Messages that are flagged by readers as objectionable will be reviewed and may or may not be removed. Please do not flag a post simply because you disagree with it.

Sponsored by
ADVERTISEMENT
Subscribe to Indiana Lawyer
  1. Hmmmmm ..... How does the good doctor's spells work on tyrants and unelected bureacrats with nearly unchecked power employing in closed hearings employing ad hoc procedures? Just askin'. ... Happy independence day to any and all out there who are "free" ... Unlike me.
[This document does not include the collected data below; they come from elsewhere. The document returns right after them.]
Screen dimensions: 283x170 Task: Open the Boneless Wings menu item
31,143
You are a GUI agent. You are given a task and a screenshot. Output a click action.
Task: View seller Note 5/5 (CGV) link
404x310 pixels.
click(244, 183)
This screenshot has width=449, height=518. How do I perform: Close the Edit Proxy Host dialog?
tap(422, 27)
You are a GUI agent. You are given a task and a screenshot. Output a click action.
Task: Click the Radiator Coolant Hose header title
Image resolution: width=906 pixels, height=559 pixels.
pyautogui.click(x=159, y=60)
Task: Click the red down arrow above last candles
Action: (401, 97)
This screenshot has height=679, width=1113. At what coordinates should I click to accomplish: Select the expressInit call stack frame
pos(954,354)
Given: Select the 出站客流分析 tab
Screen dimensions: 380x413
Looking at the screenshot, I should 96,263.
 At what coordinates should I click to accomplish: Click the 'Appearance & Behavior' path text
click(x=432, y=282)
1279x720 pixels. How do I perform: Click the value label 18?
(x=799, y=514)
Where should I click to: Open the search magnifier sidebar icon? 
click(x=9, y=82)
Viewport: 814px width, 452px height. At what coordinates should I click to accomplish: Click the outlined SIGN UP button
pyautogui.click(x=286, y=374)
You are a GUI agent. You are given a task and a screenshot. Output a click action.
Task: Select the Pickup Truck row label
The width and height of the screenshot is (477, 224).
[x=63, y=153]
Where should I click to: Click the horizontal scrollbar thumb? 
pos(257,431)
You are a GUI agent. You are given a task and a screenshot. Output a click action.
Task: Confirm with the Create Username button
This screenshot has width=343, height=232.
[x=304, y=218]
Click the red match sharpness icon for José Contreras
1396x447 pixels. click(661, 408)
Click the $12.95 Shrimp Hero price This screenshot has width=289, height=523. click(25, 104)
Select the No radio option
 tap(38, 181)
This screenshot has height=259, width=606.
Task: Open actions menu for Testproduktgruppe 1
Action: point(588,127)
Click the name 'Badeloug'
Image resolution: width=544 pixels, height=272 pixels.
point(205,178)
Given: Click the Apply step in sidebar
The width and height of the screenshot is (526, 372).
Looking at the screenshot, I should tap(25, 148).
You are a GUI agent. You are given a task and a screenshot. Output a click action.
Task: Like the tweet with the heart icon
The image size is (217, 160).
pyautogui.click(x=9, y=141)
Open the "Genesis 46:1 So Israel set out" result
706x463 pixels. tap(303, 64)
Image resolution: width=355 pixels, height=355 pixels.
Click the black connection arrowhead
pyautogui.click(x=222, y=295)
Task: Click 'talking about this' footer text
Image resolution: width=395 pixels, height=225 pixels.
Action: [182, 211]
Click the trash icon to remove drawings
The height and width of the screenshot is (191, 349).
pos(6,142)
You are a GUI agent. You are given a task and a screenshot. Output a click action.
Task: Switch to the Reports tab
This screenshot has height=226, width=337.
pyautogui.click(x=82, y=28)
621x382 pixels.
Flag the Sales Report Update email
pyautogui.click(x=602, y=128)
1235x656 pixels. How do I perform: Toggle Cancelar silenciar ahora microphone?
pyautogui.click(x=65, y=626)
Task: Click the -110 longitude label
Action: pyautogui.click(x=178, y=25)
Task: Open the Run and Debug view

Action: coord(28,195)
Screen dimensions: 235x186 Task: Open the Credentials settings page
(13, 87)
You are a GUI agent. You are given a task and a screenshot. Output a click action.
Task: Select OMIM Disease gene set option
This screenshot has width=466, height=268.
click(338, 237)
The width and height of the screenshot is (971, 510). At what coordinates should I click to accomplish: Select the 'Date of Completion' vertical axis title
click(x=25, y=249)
  2. Today, I want to use this opportunity to tell everyone about Dr agbuza of agbuzaodera(at)gmail. com, on how he help me reunited with my husband after 2 months of divorce.My husband divorce me because he saw another woman in his office and he said to me that he is no longer in love with me anymore and decide to divorce me.I seek help from the Net and i saw good talk about Dr agbuza and i contact him and explain my problem to him and he cast a spell for me which i use to get my husband back within 2 days.am totally happy because there is no reparations and side-effect. If you need his help Email him at agbuzaodera(at)gmail. com

  3. The practitioners and judges who hail E-filing as the Saviour of the West need to contain their respective excitements. E-filing is federal court requires the practitioner to cram his motion practice into pigeonholes created by IT people. Compound motions or those seeking alternative relief are effectively barred, unless the practitioner wants to receive a tart note from some functionary admonishing about the "problem". E-filing is just another method by which courts and judges transfer their burden to practitioners, who are the really the only powerless components of the system. Of COURSE it is easier for the court to require all of its imput to conform to certain formats, but this imposition does NOT improve the quality of the practice of law and does NOT improve the ability of the practitioner to advocate for his client or to fashion pleadings that exactly conform to his client's best interests. And we should be very wary of the disingenuous pablum about the costs. The courts will find a way to stick it to the practitioner. Lake County is a VERY good example of this rapaciousness. Any one who does not believe this is invited to review the various special fees that system imposes upon practitioners- as practitioners- and upon each case ON TOP of the court costs normal in every case manually filed. Jurisprudence according to Aldous Huxley.

  4. Any attorneys who practice in federal court should be able to say the same as I can ... efiling is great. I have been doing it in fed court since it started way back. Pacer has its drawbacks, but the ability to hit an e-docket and pull up anything and everything onscreen is a huge plus for a litigator, eps the sole practitioner, who lacks a filing clerk and the paralegal support of large firms. Were I an Indiana attorney I would welcome this great step forward.

  5. Can we get full disclosure on lobbyist's payments to legislatures such as Mr Buck? AS long as there are idiots that are disrespectful of neighbors and intent on shooting fireworks every night, some kind of regulations are needed.